▶ **GIVEN PASSAGE**:
__________________________________________________
Throughout the exhilarating visit, we learn of Dior’s ascension to fame, starting with his early life in Granville, coast of Normandy where he was born in 1905. At age five, he and his family moved to Paris. Although he was the son of a wealthy fertilizer manufacturer, Dior faced financial and emotional struggles by the impact of the Great Depression in 1929, the death of his mother and brother, and the crumble of his father's business. Devastated, he was forced to shut down the art gallery he had set up through his father’s aid. After he was drafted to military service in 1940, Dior rebounded to his passion in fashion. As he himself once said, "it is unforgivable to do what one doesn't love, especially if one succeeds.”

We enter the first introductory room staging Dior’s epoch-making line The New Look. Dresses, suit ensembles, hats and shoes parade in black and white. The style featured rounded shoulders, tightly secured waists, prominent hiplines, full skirts (such as “Corolle”) and pencil skirts (such as “En Huit”). The mode accentuated ultra-femininity and glamor in women’s fashion. The “Bar” suit on display became The New Look’s symbolic wardrobe associating the female line with flowers. Despite being bombarded by protests against the extravagant appearance amidst the air of austerity after the war, Dior’s radical alternative to somber post-war clothing excited modern women who took no hesitation to revolutionize their fashion.
__________________________________________________
▶ **DATASET EXCERPT**:
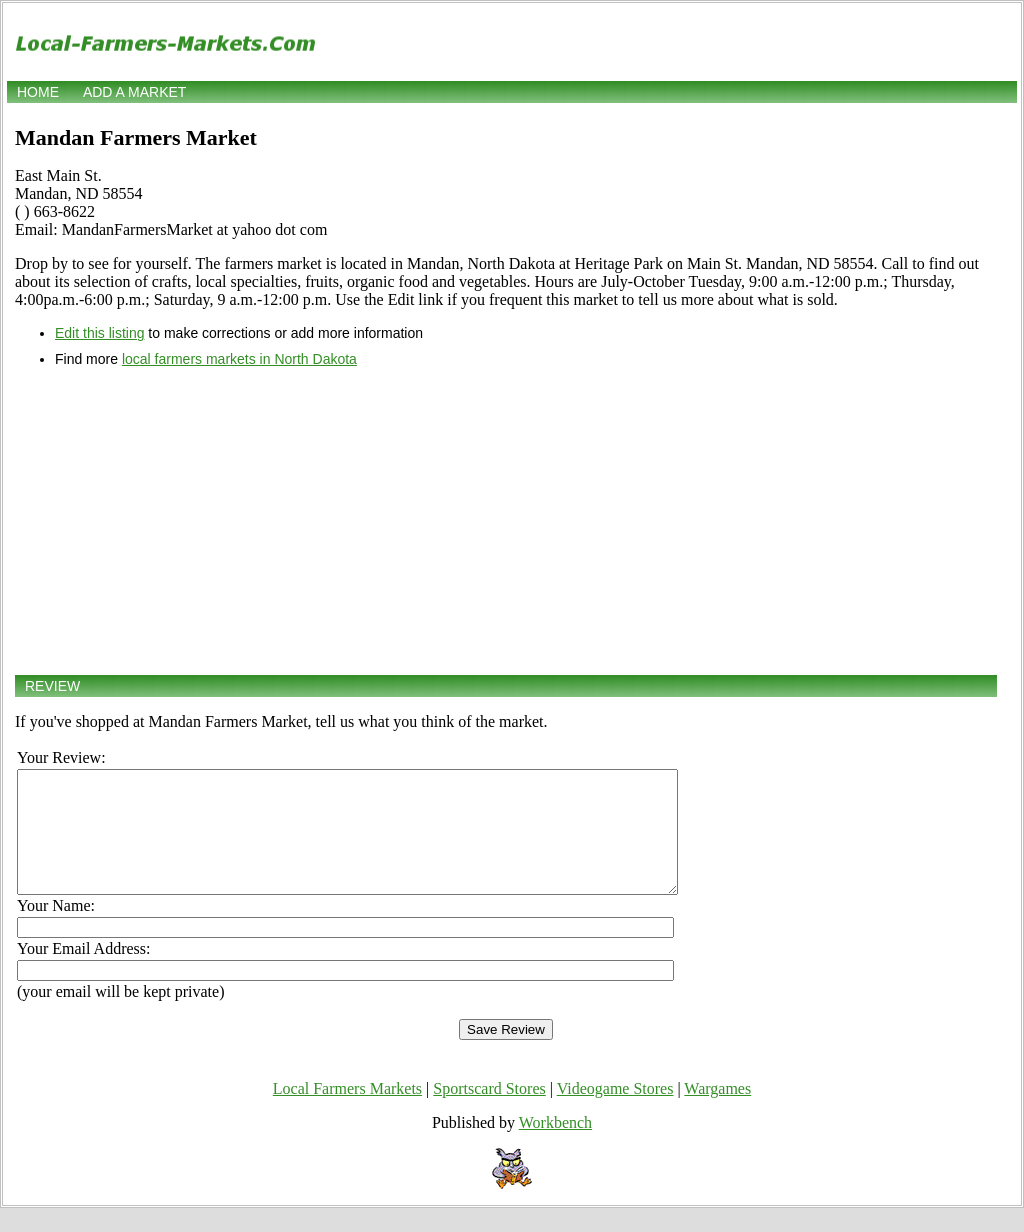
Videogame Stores (615, 1112)
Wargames (717, 1112)
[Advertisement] (506, 521)
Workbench (555, 1146)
__________________________________________________
▶ **EXERCISE DETAILS**: Reproduce everything in the Dior passage from "We enter the" down to "revolutionize their fashion.".

▶ **SOLUTION TO THIS EXERCISE**:
We enter the first introductory room staging Dior’s epoch-making line The New Look. Dresses, suit ensembles, hats and shoes parade in black and white. The style featured rounded shoulders, tightly secured waists, prominent hiplines, full skirts (such as “Corolle”) and pencil skirts (such as “En Huit”). The mode accentuated ultra-femininity and glamor in women’s fashion. The “Bar” suit on display became The New Look’s symbolic wardrobe associating the female line with flowers. Despite being bombarded by protests against the extravagant appearance amidst the air of austerity after the war, Dior’s radical alternative to somber post-war clothing excited modern women who took no hesitation to revolutionize their fashion.